17.  Which of the following is an inaccurate statement?
       a.  Greek architecture perfected the post-and-lintel construction.
       b.  The "Discus Thrower" is an ideal representation of the male figure.
       c.  The Parthenon shows the harmony between the spiritual and the secular.
       d.  The Homeric epics were composed during the Athenian age.

18.  The Greek audience would have viewed Sophocles' play Antigone as:
       a.  an argument for dictatorship.
       b.  an argument for moderation.
       c.  an argument against obeying the gods.
       d.  an argument for a woman ruler.

19.  The conqueror who wanted to fuse the best features of Greek culture and Middle Eastern culture was:
       a.  Alexander of Macedonia.
       b.  Pericles of Athens.
       c.  Zoroaster of Persia.
       d.  Hector of Troy.

20.  In the medieval functional view of society:
       a.  Christianity wages a holy war against Islam.
       b.  peasants can rise to be nobility through hard work.
       c.  each individual is born into an assigned social class.
       d.  all peasants are tied to the land.
 

PART II.  SHORT ESSAYS.  (EACH SHORT ESSAY WORTH 35 POINTS).
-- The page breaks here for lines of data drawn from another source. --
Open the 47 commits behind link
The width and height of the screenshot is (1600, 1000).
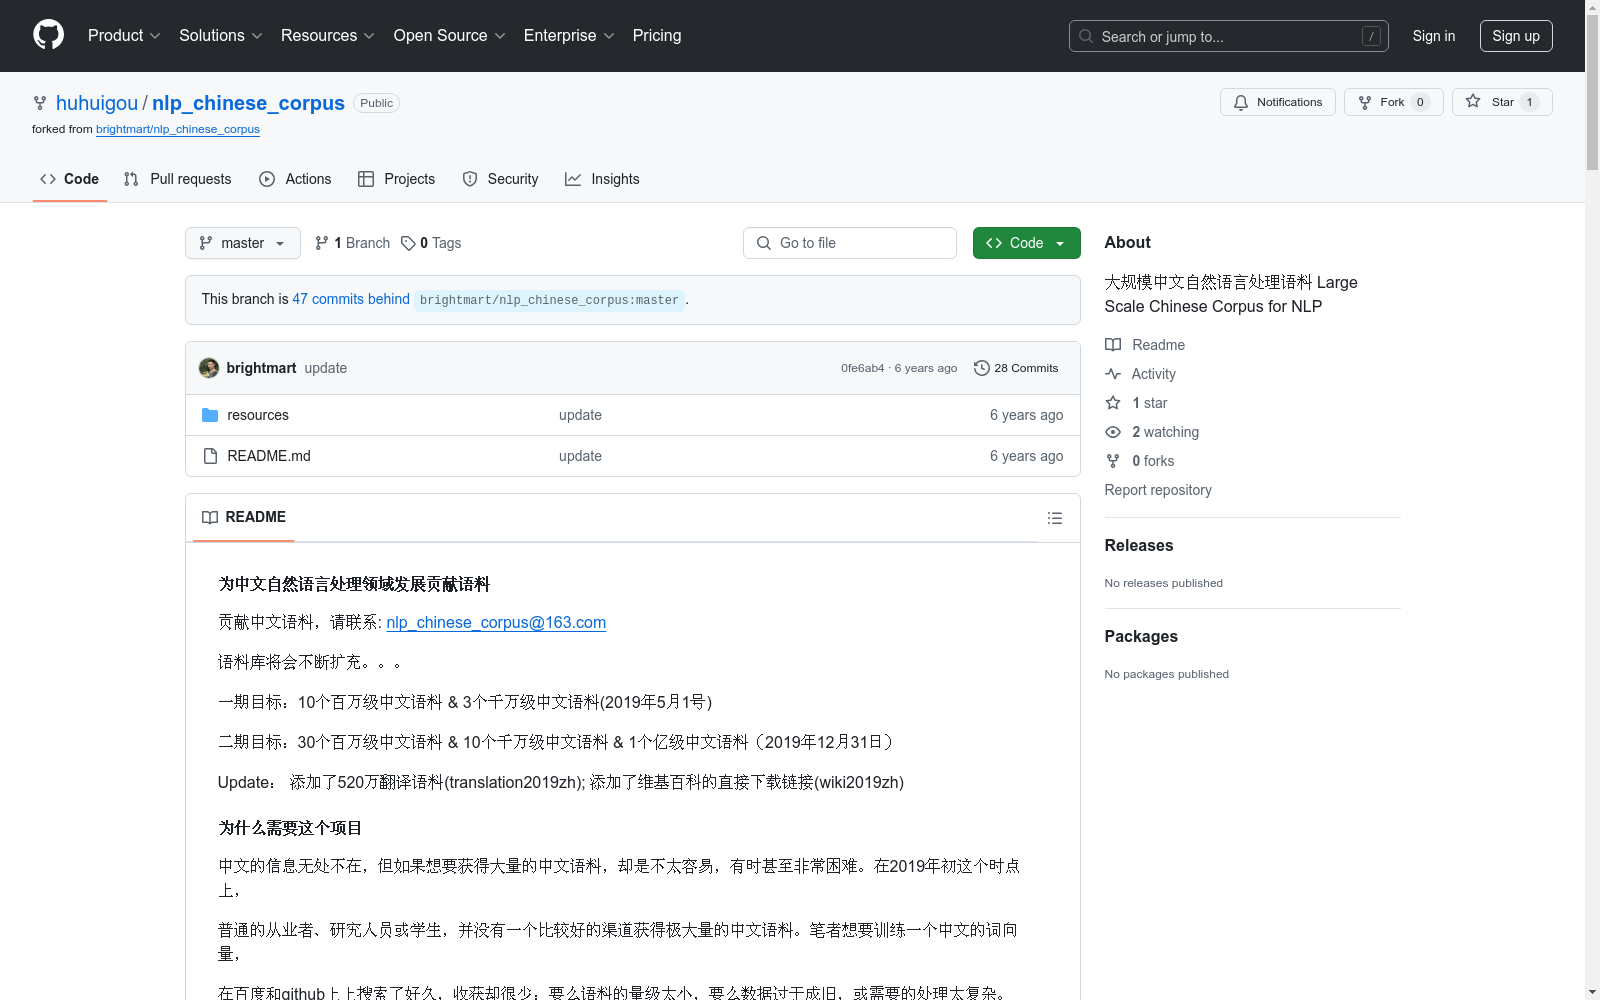tap(350, 299)
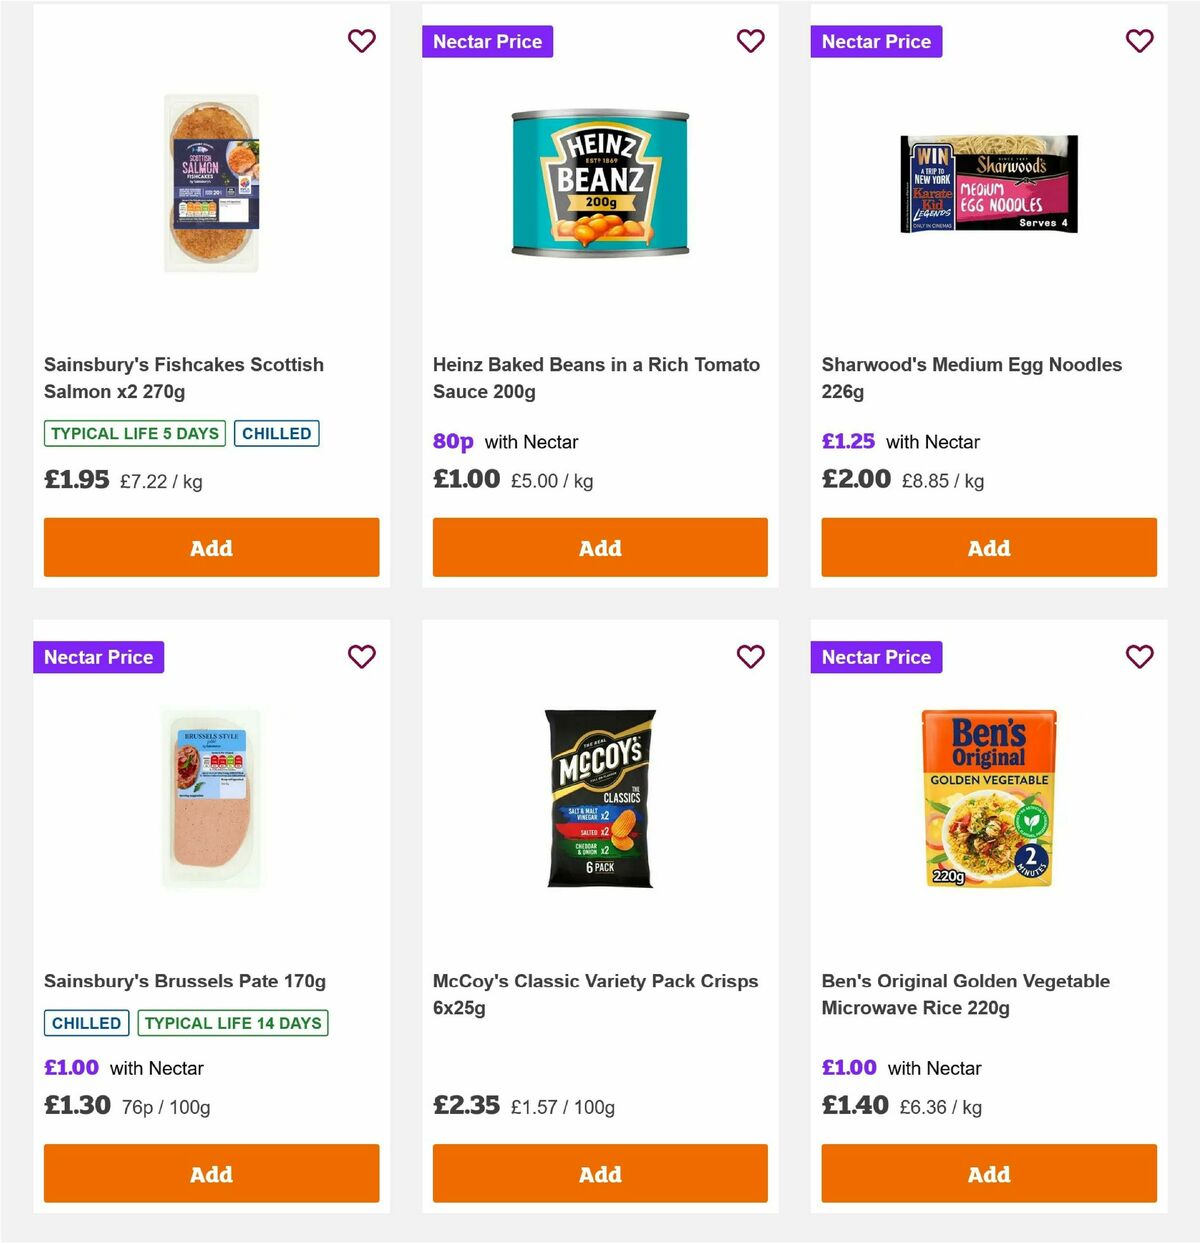Click the Nectar Price badge on Heinz beans
1200x1244 pixels.
pyautogui.click(x=488, y=41)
DIRECTIONS:  On side one of the attached sheet of blank paper, answer one of the short essay questions from Group A.  On side two of the attached sheet of blank paper, answer one of the short essay questions from Group B.

Group A (side one):

1.  Compare the Greek and Roman conceptions of citizenship.

2.  Which civilization showed greater religious innovation--Classical Greece or the Roman Empire?

Group B (side two):

1.  According to the text, how did the social position of women differ in Classical Greece versus the Roman Republic?

2.  How does the Code of Hammurabi differ from Roman law?